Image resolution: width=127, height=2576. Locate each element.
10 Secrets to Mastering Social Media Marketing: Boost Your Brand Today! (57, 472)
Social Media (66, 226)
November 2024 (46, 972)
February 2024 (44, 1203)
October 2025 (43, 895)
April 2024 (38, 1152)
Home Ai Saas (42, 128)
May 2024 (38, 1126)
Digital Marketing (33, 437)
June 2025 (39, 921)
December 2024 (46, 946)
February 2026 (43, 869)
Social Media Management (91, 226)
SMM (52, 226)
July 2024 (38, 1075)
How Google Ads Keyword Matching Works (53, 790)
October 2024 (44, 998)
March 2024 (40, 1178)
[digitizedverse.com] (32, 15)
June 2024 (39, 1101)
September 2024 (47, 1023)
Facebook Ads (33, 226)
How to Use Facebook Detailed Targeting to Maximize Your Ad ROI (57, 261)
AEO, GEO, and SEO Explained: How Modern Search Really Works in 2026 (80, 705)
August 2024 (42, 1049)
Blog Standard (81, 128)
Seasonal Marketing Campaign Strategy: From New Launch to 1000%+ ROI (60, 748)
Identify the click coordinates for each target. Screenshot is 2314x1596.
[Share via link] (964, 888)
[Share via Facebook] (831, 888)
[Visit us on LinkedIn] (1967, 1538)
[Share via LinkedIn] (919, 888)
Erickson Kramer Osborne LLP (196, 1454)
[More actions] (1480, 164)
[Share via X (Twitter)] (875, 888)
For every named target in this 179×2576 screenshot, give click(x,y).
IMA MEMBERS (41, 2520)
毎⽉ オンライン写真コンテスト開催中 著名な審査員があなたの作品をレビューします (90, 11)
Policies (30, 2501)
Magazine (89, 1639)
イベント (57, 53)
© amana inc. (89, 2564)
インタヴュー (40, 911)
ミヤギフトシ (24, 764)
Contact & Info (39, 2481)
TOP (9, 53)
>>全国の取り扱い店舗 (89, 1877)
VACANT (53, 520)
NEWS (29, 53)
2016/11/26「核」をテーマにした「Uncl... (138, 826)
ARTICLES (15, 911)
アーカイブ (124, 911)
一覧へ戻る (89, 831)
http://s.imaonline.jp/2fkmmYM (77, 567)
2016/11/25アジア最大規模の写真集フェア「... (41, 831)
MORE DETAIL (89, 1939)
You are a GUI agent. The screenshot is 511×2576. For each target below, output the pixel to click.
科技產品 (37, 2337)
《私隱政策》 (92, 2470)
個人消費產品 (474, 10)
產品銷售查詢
------------------------------------
GOAL OF THE EXERCISE
Which of the lines above contain the string "Media"? Gather all of them and copy each one out in full.

OUTPUT BELOW
10 Secrets to Mastering Social Media Marketing: Boost Your Brand Today! (57, 472)
Social Media (66, 226)
Social Media Management (91, 226)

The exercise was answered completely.